Most of us know Tyler Perry as "Madea," or the black man who writes hilarious, but emotionally gravid plays in which he dresses as an old 80-year-old woman with a mean streak. Many of Perry's theater productions have been made it in to movies. And now, he has more to add to his portfolio with shows "The Haves and the Have Nots," "Love Thy Neighbor," "If Loving You Is Wrong," "For Better or Worse" which are all aired on OWN. What is particularly outstanding about Perry's productions is the predominantly black casts. The characters are developed to appear as average middle-class citizens who are tempted to act against their morals and values. The show takes viewers through their journey as relationships develop, crumble, and intertwine.

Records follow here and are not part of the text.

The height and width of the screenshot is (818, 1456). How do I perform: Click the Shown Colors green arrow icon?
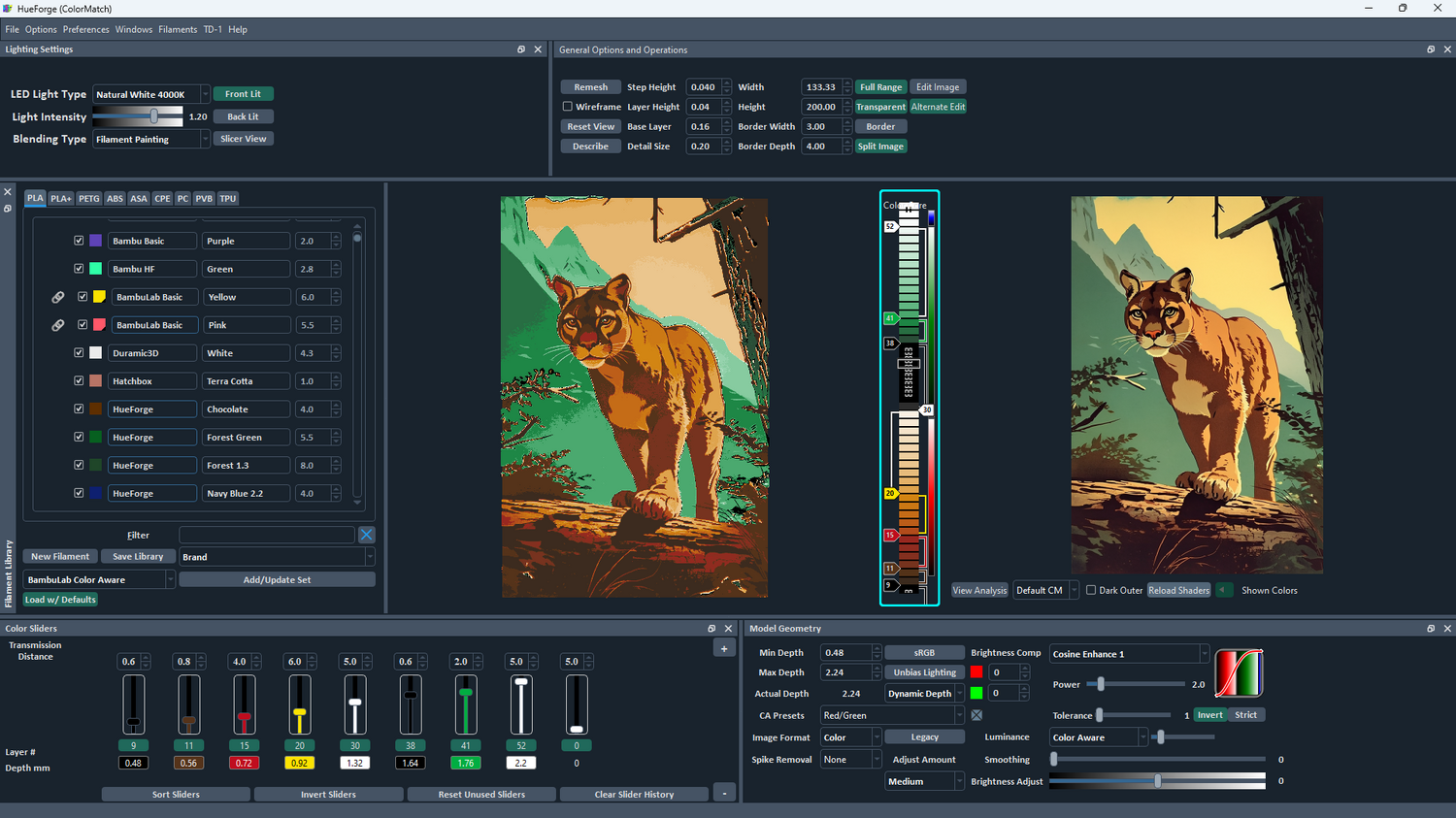(1225, 589)
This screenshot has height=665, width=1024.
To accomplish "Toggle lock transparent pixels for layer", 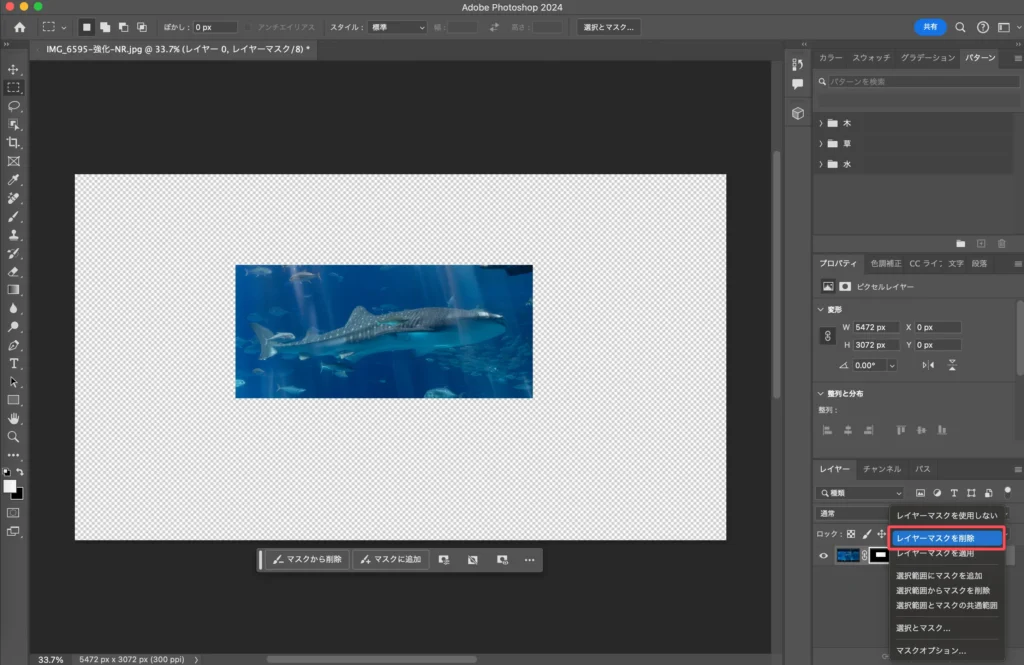I will [x=851, y=534].
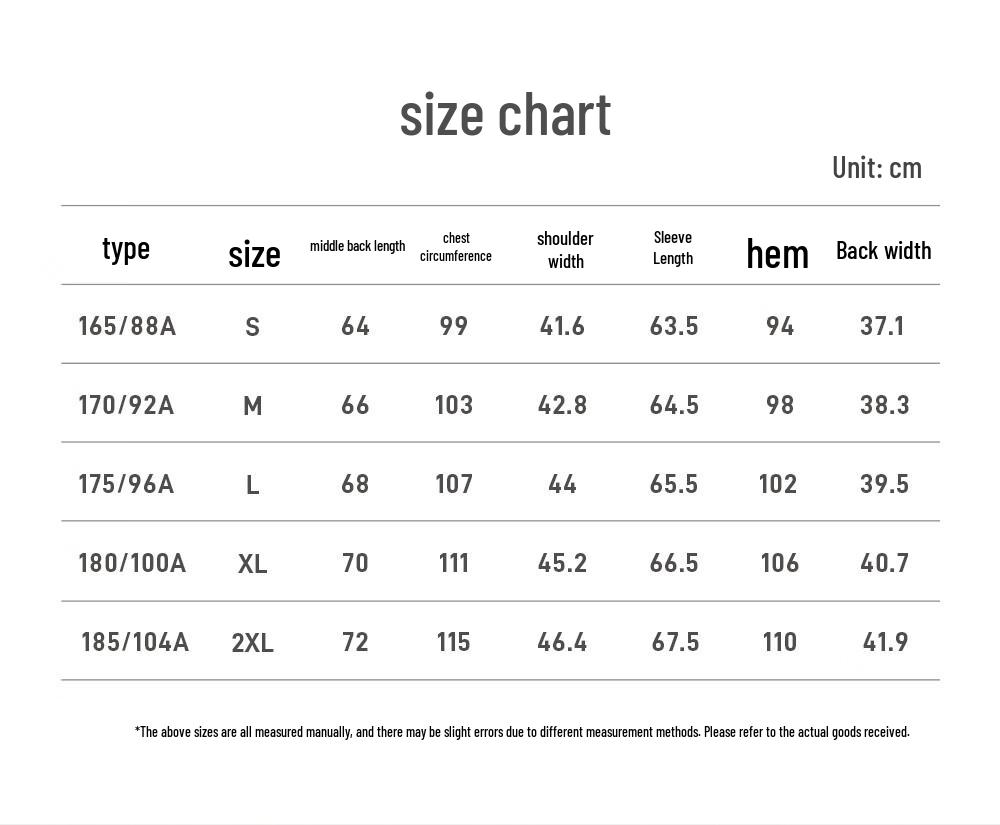The image size is (1000, 825).
Task: Click the 2XL size cell
Action: 253,643
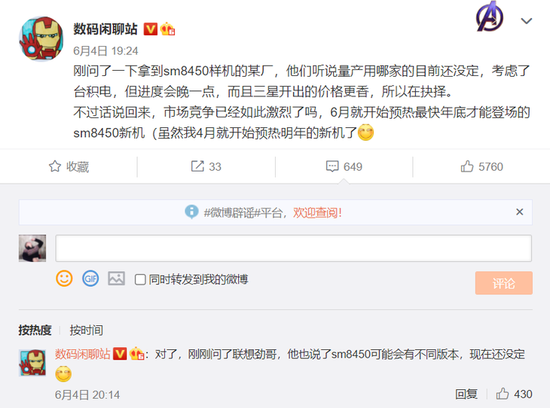Submit with the orange 评论 button
The image size is (550, 408).
click(x=504, y=283)
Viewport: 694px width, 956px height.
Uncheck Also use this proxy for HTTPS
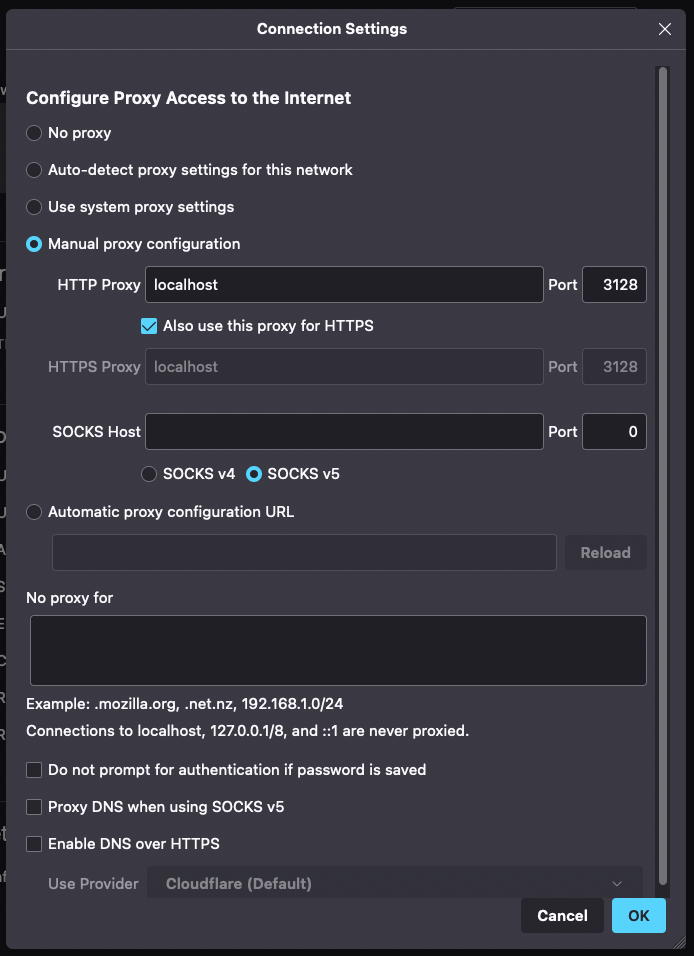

One of the network's newest shows, "Greenleaf," is written and produced by Craig Wright who is of Puerto Rican heritage. Wright also produced HBO's Six Feet Under, and ABC's Lost. But his work with OWN has proven to be more diverse; like Perry's productions, it showcases black people living in very "real life," tackling situations of conflict. "Greenleaf" is based on a family, which runs sprawling Memphis megachurch Calvary Fellowship World Ministries. Beneath the surface, though, exists scandalous secrets and lies. Greed, adultery and sibling rivalry are among the issues that threaten to test the family's faith and tear the group apart. The scandalous happenings are uncovered by Grace, the estranged daughter of church leader Bishop James Greenleaf, when she returns home after a 20-year absence.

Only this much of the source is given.